La révolution qui secoue ces derniers mois le monde politique béninois n’en finit pas d’hébéter plus d’un Béninois. Contre toute attente, l’hypothétique fin de la prolifération des partis politiques se produit. De plus de deux cents partis politiques, le Bénin passe à une dizaine après les regroupements des forces politiques d’hier.

Il y a peu encore, il était impossible de compter le nombre de partis politiques au Bénin. Lorsqu’on commence ce dénombrement, on s’épuise et abandonne l’inventaire. Le Bénin est en train de tourner progressivement cette page. Il compte désormais des partis politiques d’envergure nationale. Environ, une dizaine.
Du côté de la mouvance présidentielle, on compte cinq regroupements de partis politiques. Il s’agit de l’Union progressiste, du Bloc républicain. Ensuite, trois autres blocs qui ne veulent pas lâcher d’un pouce le chef de l’Etat malgré leur réticence à rejoindre les deux blocs d’origine. Le bloc dont se réclame le Prd (Parti du renouveau démocratique), celui dont se réclame l’Udbn (Union démocratique pour un Bénin nouveau) et la Dud (Dynamique unitaire pour la démocratie et le développement).
Pour le moment, du côté de l’opposition, le temps n’est pas encore au regroupement des forces politiques.

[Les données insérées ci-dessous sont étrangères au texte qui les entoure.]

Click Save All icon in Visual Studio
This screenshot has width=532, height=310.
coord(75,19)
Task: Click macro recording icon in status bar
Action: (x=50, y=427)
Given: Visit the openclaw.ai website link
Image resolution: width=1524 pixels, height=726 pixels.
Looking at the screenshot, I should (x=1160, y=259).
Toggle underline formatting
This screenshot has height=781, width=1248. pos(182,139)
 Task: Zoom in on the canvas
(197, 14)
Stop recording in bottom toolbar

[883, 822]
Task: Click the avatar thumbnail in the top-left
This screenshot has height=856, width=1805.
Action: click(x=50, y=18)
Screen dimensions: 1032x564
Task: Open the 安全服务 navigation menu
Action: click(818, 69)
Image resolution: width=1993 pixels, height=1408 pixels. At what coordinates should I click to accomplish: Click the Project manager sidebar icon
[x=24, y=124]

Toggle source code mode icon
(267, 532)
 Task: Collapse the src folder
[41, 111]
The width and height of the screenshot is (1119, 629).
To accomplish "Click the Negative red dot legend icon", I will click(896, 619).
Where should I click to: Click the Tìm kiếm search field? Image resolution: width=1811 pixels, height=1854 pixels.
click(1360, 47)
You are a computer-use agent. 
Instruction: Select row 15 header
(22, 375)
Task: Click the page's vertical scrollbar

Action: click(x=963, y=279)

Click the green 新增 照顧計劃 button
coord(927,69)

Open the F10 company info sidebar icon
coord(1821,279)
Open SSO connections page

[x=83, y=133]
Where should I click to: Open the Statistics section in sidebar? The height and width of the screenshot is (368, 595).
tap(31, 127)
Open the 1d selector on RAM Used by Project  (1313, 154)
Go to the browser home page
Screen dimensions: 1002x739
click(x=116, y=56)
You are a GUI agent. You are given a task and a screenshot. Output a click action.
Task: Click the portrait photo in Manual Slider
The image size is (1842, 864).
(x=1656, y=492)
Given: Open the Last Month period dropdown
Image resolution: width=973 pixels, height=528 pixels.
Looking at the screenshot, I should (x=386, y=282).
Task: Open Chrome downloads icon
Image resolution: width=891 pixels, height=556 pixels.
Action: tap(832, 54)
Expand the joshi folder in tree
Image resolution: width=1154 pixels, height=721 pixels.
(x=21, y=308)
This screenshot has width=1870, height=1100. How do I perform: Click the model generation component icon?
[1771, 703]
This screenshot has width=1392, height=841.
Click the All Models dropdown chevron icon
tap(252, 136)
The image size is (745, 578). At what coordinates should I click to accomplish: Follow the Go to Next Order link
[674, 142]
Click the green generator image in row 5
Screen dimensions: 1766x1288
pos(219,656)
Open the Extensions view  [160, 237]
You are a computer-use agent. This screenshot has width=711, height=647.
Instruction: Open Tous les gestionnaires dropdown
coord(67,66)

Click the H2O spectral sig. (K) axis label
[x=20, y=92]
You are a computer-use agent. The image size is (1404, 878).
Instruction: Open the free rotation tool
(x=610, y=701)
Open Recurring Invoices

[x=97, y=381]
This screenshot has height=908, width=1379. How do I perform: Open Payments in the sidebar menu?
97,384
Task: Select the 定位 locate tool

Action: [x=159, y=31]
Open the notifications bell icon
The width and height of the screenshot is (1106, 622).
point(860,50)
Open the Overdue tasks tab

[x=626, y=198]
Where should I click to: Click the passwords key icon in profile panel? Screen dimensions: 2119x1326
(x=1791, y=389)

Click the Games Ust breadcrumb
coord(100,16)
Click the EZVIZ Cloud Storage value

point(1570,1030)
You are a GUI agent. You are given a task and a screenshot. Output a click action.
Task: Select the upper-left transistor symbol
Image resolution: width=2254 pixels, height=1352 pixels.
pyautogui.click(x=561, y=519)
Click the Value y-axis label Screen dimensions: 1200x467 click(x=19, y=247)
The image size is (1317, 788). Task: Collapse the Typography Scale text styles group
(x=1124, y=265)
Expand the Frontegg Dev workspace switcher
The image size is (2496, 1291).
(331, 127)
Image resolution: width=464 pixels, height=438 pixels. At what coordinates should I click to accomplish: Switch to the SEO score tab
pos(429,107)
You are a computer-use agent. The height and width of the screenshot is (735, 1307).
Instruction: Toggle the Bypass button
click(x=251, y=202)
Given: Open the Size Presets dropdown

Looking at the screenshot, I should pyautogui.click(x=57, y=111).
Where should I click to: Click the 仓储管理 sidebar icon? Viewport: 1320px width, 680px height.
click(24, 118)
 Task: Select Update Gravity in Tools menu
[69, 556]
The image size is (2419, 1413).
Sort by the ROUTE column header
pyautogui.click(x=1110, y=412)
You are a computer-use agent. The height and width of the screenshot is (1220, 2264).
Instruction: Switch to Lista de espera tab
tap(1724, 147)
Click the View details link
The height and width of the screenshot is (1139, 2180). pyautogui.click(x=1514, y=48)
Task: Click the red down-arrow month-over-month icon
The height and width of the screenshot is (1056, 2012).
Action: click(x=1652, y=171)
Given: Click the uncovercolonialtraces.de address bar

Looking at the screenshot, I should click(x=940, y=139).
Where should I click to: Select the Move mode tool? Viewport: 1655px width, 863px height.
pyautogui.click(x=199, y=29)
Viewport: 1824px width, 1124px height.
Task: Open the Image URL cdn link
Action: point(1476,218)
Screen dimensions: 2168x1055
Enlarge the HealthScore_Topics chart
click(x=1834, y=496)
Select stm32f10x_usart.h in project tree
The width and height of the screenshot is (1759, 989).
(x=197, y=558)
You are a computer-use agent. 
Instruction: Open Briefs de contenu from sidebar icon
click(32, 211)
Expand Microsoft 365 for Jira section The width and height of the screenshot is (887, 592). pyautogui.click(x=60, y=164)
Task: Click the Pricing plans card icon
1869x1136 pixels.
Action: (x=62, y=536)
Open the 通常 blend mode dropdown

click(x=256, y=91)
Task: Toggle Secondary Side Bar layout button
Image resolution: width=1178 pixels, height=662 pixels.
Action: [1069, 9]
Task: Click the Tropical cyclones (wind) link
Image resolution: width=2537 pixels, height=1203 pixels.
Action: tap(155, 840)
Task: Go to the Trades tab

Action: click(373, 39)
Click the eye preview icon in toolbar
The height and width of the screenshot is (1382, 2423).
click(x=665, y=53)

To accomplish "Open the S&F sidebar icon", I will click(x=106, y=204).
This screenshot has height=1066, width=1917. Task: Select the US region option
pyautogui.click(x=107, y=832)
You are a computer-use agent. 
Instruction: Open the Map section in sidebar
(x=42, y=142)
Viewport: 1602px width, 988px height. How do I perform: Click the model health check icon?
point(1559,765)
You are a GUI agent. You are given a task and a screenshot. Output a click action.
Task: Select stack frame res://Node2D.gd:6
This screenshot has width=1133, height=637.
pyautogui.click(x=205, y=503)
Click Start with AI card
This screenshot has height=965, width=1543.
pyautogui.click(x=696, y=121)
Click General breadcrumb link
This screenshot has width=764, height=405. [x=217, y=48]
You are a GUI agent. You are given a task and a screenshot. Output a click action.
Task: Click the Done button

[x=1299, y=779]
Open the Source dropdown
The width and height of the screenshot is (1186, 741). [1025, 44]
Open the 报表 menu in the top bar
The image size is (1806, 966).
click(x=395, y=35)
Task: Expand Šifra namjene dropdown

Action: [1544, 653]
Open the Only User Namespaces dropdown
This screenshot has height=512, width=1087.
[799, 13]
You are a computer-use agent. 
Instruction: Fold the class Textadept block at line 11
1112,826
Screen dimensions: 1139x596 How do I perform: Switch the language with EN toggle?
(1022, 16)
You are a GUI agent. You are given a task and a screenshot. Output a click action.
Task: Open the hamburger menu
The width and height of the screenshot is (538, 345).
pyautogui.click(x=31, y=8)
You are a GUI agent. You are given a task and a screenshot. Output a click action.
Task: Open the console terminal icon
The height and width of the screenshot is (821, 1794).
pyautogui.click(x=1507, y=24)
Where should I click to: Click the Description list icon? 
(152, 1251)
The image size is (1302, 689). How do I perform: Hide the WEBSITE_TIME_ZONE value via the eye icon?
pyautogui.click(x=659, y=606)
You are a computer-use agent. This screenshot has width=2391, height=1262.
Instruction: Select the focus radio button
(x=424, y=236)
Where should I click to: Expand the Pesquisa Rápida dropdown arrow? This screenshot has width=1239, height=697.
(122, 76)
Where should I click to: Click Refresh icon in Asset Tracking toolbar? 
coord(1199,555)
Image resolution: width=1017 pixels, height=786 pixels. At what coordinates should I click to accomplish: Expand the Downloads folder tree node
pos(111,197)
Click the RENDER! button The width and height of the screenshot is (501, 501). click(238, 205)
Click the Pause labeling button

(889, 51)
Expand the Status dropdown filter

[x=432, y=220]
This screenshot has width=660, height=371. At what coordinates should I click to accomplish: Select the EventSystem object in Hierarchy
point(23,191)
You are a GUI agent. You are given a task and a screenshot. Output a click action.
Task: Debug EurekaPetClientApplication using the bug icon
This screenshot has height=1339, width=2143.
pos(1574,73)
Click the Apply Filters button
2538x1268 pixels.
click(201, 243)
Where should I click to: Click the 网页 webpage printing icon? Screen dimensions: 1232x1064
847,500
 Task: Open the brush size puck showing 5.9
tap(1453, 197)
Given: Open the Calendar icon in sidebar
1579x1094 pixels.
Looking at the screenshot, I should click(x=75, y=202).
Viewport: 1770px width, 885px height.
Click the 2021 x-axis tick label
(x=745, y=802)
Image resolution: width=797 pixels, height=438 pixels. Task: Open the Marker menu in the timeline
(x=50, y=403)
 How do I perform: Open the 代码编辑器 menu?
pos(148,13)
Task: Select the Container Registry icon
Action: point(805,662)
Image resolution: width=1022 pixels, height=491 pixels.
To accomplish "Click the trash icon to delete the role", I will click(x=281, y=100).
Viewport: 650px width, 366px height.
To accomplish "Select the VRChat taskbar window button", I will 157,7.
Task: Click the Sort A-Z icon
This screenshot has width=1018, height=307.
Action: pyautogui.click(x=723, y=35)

Les cinq partis, à savoir : « La Rb (La renaissance du Bénin aile Soglo) », le parti Fcbe (Forces cauris pour un Bénin émergent), l’Usl (Union sociale libérale), Restaurer l’espoir et le Pcb (Parti communiste du Bénin) semblent chacun vouloir aller aux prochaines élections législatives en solo.
Ainsi, l’hypothétique pari de mettre fin à la prolifération des partis politiques au Bénin est en train de se réaliser contre toute attente. Mais non pas sans accrocs. Malgré la volonté du chef de l’Etat de limiter le nombre de ses partis à deux, trois autres s’accolent encore à lui et ne veulent pas se détacher d’un petit trait. Pour certains Béninois, ce nouveau développement dans la réforme du système partisan au Bénin traduit un échec de cette réforme politique dans sa phase pratique. Cela serait un échec si les trois blocs acquis au chef de l’Etat, Patrice Talon, sont devenus des transfuges. L’absence de compromis n’a heureusement pas fait voler en éclats la cohésion des forces de la mouvance au pouvoir. Au contraire, le désaccord sur leur fusion n’a nullement affecté la convivialité au sein de la famille de la mouvance. Une leçon de tolérance qui doit édifier le monde politique et servir de jurisprudence en matière de rapport interne entre les forces politiques de même tendance.
Même si l’hypothèse du divorce des forces politiques soutenant les actions du chef de l’Etat advenait (ce qui n’est pas encore le cas) on ne peut même pas arguer de l’échec de la réforme du système partisan. Tout au moins, cette réforme aurait atteint son objectif. Celui de réduire l’effectif de partis politiques au Bénin.